━━ Okuma metni
Bazen bir şehir, sadece sokaklarından, binalarından, projelerinden değil, orayı yöneten adamın ruhundan da anlaşılır.

Denizli bugün sokağında farklı bir yaklaşım, meclisinde farklı bir ses, meydanlarında farklı bir nefes taşıyor.

Bu değişim ne bir planla başladı, ne de bir kampanyayla.

Her şey, alışılmış siyaset anlayışını ters düz eden, doğru, gerçek peşinde koşan ve koltuğa bağlı kalmayan yapıyla öne çıkan bir adamla başladı.

Kimi onun sinirine anlam veremedi, kimi suskunluğuna.

Bazıları gözlerinin içindeki yorgunluğu gördü, bazıları konuşmalarındaki kırılmaz kararlılığı. Belediye Meclisinde kabullenemediği haksızlıkları, hukuksuzlukları bağıra bağıra ve bazen ironiyle gülerek (Çoğu zaman kızgınlığını ironik gülüşüyle yüzüne yansıtıyor) Meclis üyelerine ve halka anlatmaktan vazgeçmiyor.
━━━━
Kısa görev 1: Denizli yazısına göre şehrin bugün taşıdığı farklı şeyleri, nerede taşındıklarıyla birlikte sırala.
Kısa görev 2: Lütfen Denizli yazısını son cümlesinden sonra aynı üslupla birkaç paragraf daha sürdür.
━━ Kaynak veriler
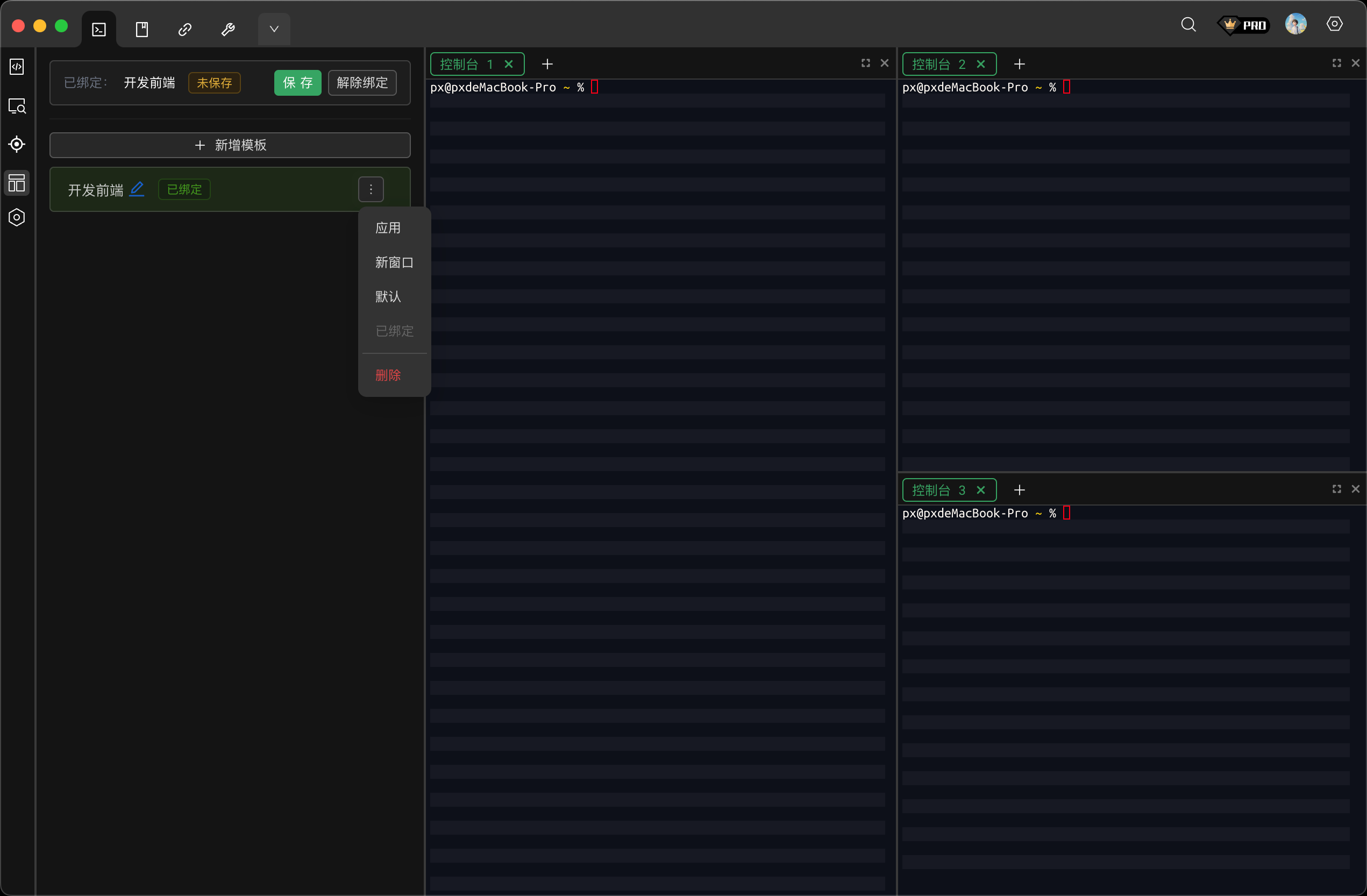Open the layout templates sidebar icon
━━━━
Doğru cevap 1:
- Sokağında farklı bir yaklaşım
- Meclisinde farklı bir ses
- Meydanlarında farklı bir nefes

Doğru cevap 2:
Yaptıkları, izlediği yol, çizdiği siyasi yaklaşım şunu gösteriyor;

Bu adam başkan olmak için gelmedi; bu şehirde kendisi olarak kalmak için geldi.

Adı Bülent Nuri Çavuşoğlu…

Ve o artık Denizli’yi yöneten biri değil, Denizli’yi aynaya baktıran bir tarz.

Görev süresinde 1 yılını tamamladı artık 2 yılın ilk çeyreğinde…

“Kimdir bu adam, nasıl bir tarzı ve yönetim şekli var” diyenler için dilimiz döndüğünce anlatmak istedim kendisini… Başarılı bulanda var, bulmayanda. Ancak yakınen takip ettiğim için şunu net söyleyebilirim! Şehrin kaynaklarını koruma çabası, bu konudaki hassasiyeti bence çok değerli.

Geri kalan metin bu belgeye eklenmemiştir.